La délicate appréciation du caractère éclairé du consentement de l’enfant.
Reporter l’intervention aux motifs de rechercher le consentement de l’enfant pose la question de l’âge pertinent pour s’assurer du caractère éclairé du consentement : en effet, quelle serait la qualité - et donc la validité - du consentement donné par un enfant de 4 ans, 6, 9, ou même 12 ans, appelé à trancher entre des propositions thérapeutiques y compris l’abstention, alors que les effets ou conséquences de ces propositions ne rencontrent pas d’écho dans l’expérience passée de la vie de l’enfant, en raison même de son jeune âge ?
Le Conseil d’Etat recommande « d’attendre que le mineur soit en état de participer à la décision, et notamment de faire état de la souffrance qu’il associe à sa lésion et de moduler lui‐ même la balance avantage‐risque de l’acte envisagé » [16]. Mais comment l’enfant pourrait-il moduler lui-même cette balance avantage-risque avant, finalement, sa majorité ?

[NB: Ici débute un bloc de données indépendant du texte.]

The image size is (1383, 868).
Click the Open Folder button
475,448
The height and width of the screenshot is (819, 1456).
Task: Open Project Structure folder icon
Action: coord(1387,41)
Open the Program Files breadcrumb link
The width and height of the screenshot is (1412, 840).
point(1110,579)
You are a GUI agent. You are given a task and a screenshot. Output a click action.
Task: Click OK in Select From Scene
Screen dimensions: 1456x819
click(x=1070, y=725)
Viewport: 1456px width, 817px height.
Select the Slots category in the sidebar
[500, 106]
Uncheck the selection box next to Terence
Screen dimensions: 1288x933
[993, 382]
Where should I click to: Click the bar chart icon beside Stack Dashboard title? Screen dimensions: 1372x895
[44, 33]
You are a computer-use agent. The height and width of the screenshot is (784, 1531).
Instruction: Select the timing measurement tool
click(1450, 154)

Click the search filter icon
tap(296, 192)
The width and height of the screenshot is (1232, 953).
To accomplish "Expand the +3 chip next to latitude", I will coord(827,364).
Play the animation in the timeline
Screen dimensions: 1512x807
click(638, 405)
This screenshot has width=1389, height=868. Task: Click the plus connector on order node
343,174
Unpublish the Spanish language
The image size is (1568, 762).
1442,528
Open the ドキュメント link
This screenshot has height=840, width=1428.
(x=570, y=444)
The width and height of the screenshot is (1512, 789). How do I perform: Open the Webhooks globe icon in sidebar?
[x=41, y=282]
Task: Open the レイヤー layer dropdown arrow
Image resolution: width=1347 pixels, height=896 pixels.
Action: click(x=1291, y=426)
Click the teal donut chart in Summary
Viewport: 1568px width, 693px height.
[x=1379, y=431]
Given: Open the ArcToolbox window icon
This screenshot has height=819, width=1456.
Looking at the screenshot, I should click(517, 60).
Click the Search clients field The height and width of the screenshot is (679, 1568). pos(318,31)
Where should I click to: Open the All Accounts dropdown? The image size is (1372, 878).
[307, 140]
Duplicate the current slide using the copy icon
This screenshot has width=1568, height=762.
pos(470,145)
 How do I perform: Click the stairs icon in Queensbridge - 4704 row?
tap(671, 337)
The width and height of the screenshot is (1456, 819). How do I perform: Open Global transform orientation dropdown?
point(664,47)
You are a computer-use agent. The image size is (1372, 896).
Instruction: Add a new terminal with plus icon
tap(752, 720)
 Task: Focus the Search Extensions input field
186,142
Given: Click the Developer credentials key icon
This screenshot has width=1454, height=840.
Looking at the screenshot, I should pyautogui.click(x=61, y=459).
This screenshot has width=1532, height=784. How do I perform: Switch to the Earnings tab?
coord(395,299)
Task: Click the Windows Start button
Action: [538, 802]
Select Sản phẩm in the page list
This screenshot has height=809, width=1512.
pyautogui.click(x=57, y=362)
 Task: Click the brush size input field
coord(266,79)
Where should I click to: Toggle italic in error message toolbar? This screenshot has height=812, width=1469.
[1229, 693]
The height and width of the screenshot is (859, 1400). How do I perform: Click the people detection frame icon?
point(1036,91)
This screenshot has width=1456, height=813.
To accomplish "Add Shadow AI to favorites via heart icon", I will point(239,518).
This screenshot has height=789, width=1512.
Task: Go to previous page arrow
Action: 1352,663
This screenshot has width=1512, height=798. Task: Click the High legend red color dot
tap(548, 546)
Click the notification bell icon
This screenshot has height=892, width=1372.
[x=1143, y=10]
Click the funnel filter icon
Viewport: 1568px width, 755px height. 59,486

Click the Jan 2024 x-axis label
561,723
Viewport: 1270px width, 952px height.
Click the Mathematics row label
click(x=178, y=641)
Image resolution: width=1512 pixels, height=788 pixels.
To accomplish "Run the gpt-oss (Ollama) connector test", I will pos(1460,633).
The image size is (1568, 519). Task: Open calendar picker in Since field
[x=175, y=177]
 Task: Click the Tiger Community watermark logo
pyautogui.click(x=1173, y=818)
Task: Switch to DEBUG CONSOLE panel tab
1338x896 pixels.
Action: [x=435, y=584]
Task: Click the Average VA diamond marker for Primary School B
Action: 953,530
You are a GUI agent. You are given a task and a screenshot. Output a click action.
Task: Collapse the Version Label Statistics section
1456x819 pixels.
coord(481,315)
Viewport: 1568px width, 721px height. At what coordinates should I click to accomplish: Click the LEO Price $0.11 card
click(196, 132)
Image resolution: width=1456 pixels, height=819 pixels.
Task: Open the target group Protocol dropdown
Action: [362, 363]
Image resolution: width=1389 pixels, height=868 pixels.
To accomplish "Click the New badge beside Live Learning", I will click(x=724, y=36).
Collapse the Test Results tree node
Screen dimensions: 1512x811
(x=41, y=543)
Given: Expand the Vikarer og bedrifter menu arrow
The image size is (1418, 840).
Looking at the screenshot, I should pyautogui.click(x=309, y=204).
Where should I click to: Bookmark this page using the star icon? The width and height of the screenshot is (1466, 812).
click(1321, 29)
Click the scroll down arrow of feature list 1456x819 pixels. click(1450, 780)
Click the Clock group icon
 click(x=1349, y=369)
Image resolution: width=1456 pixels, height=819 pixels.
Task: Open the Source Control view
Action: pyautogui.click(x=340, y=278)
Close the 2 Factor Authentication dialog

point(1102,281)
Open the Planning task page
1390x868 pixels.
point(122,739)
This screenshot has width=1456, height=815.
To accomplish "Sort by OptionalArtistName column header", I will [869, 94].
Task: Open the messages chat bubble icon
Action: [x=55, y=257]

La loi, pendant la minorité, ne prévoit en rien que l’enfant module lui-même la balance avantage-risque ni qu’il prenne lui-même la décision mais seulement que son consentement soit recherché : faire peser sur lui le poids de la décision serait contraire à la loi qui ne dispense pas les représentants légaux de la responsabilité d’une décision qui leur revient en définitive dès lors que l’enfant mineur ne fait que participer à cette décision, son consentement étant seulement recherché.
En effet, s’en remettre à la décision de l’enfant revient pour les adultes à se décharger de leur responsabilité à son égard, en faisant peser sur celui-ci une responsabilité qu’il n’est pourtant pas en capacité d’assumer : le report des interventions au prétexte de rechercher le consentement de l’enfant, n’est-il pas une forme de clause d’exonération juridique de leur responsabilité de la part des adultes qui entourent l’enfant ?
Même si l’enfant a déjà 12 ou 14 ans, il a objectivement « un manque de maturité physique et intellectuelle » qui nécessite de mettre en place à son égard « une protection spéciale et des soins spéciaux, notamment une protection juridique appropriée » [17] ; cette protection juridique appropriée s’exprime notamment par le fait que ce sont les parents, responsables légaux de l’enfant, qui prennent et assument la décision, en associant bien sûr autant que faire se peut l’enfant à cette décision. Cette protection juridique permet de ne pas faire peser sur l’enfant l’imputabilité de la décision et, si celle-ci s’avérait finalement inappropriée, lui permettrait de la mettre à distance et la dépasser.
En résumé : sur la forme, la recommandation de reporter les actes médico-chirurgicaux dès lors qu’un tel report est possible apparait illégale, car il n’est pas de la compétence d’un arrêté de modifier les règles légales relatives au consentement à l’acte médical et/ou celles relatives à la réalisation des actes médico-chirurgicaux.
Sur le fond, une telle recommandation générale serait contraire à l’intérêt de l’enfant dont chaque situation doit être appréciée au cas par cas, et risquerait d’entrainer une privation de soins pour certains enfants sur le seul motif que ces soins peuvent, techniquement, être reportés, alors que la nécessité médicale ne peut s’entendre sur un seul aspect technique mais mérite être évaluée dans une approche globale de la situation de l’enfant, y compris les aspects psychologiques et en tenant compte du rôle des parents dans le suivi et l’évolution de l’enfant.